Question

The de-Broglie wavelength of a proton (mass $ = 1.6 \times {10^{ - 27}}kg$) accelerated through a potential difference of $1kV$is:
A) $600{A^ \circ }$
B) $0.9 \times {10^{ - 12}}m$
C) $7{A^ \circ }$
D) $0.9 \times {10^{ - 19}}nm$

Answer 1

Hint: According to de- Broglie principle, matter acts as a wave same as that of light which has dual nature of both matter and particles. The de- Broglie wavelength helps to determine the idea of matter that has a wavelength. The particles can be microscopic or macroscopic.

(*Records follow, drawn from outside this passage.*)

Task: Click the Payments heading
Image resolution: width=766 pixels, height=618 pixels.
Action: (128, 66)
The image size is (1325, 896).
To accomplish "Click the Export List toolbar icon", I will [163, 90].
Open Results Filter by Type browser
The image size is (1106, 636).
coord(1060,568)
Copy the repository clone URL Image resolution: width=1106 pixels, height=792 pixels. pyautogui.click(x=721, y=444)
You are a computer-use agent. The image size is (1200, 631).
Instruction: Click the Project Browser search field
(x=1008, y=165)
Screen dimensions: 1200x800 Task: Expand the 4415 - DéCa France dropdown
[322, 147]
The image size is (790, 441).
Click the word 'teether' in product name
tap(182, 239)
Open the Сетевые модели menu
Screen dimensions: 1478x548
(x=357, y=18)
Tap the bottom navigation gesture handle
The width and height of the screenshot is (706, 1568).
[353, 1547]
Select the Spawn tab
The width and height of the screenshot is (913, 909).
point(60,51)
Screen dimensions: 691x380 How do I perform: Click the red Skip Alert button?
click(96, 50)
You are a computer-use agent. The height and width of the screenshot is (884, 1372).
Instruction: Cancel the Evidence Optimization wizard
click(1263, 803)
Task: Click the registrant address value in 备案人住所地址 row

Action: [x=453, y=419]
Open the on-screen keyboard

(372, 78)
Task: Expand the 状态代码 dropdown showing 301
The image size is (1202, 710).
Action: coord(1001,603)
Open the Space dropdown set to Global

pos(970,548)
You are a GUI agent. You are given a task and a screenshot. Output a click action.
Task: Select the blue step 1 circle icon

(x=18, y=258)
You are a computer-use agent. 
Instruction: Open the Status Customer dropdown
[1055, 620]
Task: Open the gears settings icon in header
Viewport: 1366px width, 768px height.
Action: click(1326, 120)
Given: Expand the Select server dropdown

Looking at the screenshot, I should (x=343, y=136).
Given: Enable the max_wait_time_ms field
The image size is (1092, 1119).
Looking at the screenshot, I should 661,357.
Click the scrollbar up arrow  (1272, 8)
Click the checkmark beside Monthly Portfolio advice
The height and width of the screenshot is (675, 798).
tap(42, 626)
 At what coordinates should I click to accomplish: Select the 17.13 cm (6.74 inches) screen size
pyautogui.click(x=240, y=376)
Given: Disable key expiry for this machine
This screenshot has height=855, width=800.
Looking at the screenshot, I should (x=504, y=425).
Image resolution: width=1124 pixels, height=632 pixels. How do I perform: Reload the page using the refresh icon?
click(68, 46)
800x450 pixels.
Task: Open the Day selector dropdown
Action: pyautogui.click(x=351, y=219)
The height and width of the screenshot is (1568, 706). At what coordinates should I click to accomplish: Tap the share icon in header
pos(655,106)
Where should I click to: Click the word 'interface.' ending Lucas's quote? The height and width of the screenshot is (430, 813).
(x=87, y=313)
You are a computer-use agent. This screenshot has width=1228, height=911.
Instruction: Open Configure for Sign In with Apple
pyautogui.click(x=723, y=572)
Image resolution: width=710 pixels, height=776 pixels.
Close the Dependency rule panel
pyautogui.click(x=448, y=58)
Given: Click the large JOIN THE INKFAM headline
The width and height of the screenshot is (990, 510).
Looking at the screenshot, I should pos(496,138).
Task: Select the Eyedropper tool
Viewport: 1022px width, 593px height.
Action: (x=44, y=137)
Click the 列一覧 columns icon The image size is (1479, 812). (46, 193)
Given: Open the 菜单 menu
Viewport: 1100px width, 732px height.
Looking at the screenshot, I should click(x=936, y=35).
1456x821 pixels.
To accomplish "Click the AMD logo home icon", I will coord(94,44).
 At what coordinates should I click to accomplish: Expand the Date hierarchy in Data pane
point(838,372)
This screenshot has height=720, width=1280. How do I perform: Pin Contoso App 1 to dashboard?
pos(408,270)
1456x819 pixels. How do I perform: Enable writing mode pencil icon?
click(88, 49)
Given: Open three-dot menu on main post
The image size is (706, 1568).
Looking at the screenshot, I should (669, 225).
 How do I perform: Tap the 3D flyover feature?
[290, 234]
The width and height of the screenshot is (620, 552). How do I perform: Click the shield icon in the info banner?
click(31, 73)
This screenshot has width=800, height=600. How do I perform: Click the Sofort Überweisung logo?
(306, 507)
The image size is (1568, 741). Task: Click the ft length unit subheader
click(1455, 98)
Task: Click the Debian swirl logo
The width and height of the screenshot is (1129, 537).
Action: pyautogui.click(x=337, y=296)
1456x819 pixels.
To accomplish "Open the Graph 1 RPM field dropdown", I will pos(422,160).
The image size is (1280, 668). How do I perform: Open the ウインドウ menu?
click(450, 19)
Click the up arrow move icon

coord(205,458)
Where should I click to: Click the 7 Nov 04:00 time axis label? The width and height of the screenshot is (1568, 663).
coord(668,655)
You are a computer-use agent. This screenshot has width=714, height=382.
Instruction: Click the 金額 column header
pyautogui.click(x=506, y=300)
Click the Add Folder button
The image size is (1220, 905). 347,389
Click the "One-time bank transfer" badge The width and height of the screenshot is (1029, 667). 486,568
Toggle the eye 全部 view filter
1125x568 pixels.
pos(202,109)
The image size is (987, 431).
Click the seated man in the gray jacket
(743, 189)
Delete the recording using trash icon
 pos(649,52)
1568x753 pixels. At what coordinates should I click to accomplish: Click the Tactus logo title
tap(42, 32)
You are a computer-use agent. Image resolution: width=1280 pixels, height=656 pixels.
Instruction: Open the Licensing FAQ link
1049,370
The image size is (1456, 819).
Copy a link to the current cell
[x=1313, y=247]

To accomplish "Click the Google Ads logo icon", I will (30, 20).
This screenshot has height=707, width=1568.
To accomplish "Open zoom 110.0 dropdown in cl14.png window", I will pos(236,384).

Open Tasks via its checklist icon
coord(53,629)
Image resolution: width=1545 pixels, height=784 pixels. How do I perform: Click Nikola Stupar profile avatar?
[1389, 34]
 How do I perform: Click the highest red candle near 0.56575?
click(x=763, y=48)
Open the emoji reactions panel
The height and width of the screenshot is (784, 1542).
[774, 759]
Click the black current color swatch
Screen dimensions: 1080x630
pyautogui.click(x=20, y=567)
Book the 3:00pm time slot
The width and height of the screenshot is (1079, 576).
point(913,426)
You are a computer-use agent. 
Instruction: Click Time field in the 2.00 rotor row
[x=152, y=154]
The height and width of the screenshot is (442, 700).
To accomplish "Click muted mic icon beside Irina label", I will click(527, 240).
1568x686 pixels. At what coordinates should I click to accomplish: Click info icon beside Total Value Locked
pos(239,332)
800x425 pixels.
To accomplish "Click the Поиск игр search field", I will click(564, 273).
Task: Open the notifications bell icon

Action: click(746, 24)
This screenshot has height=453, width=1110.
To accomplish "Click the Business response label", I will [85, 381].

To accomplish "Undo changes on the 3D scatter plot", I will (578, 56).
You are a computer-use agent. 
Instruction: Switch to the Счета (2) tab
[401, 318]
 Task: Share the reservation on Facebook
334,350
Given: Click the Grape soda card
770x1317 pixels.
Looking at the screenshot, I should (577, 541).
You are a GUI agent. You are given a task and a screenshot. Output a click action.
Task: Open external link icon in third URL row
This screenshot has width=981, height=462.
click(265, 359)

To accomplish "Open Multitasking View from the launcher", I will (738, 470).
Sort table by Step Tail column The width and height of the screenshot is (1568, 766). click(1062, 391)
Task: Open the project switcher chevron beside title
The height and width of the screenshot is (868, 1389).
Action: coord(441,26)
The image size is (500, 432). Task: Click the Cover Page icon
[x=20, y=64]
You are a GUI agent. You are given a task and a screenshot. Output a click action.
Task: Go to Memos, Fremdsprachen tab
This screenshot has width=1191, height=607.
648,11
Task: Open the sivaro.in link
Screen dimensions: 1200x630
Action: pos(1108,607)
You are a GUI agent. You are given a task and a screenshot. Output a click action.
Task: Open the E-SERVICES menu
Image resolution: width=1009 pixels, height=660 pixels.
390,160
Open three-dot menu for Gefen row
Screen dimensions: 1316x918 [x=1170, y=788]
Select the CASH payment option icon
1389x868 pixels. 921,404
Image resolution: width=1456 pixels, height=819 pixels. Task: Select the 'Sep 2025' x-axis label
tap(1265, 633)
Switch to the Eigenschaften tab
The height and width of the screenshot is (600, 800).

Complete step by step solution:
If the proton has a charge ‘q’ and it is accelerated through a potential applied then the kinetic energy of the proton is given by
$E = qV$---(i)
The formula for the kinetic energy of a moving particle is given by
$E = \dfrac{1}{2}m{v^2}$---(ii)
But the momentum of a body is also the product of its mass and velocity. So it can be written as
$p = mv$
Substituting the value of momentum in equation (ii),
$E = \dfrac{{{p^2}}}{{2m}}$
$\Rightarrow p = \sqrt {2mE} $---(iii)
The formula for de- Broglie wavelength of a moving body is given by
$\Rightarrow \lambda = \dfrac{h}{p}$---(iv)
Where ‘h’ is Planck’s constant
And ‘p’ is the momentum
Substituting the value of momentum from equation (iii) to (iv),
$\Rightarrow \lambda = \dfrac{h}{{\sqrt {2mE} }}$
Substituting the value of E from equation (i),
$\Rightarrow \lambda = \dfrac{h}{{\sqrt {2meV} }}$
Substituting all the values in the above equation,
$\Rightarrow \lambda = \dfrac{{6.6 \times {{10}^{ - 34}}}}{{\sqrt {2 \times 1.6 \times {{10}^{ - 27}} \times 1000 \times 1.6 \times {{10}^{ - 27}}} }}$
Solving above equation, we get
$\Rightarrow \lambda = 0.9 \times {10^{ - 12}}m$

Option B is the right answer.

Note: It is important to note that the de- Broglie equation is used to define the wave properties of matter. The particle and the wave nature of the matter are complementary to each other but it is not mandatory that both of them are present at the same time. The de- Broglie equation is more useful for microscopic particles.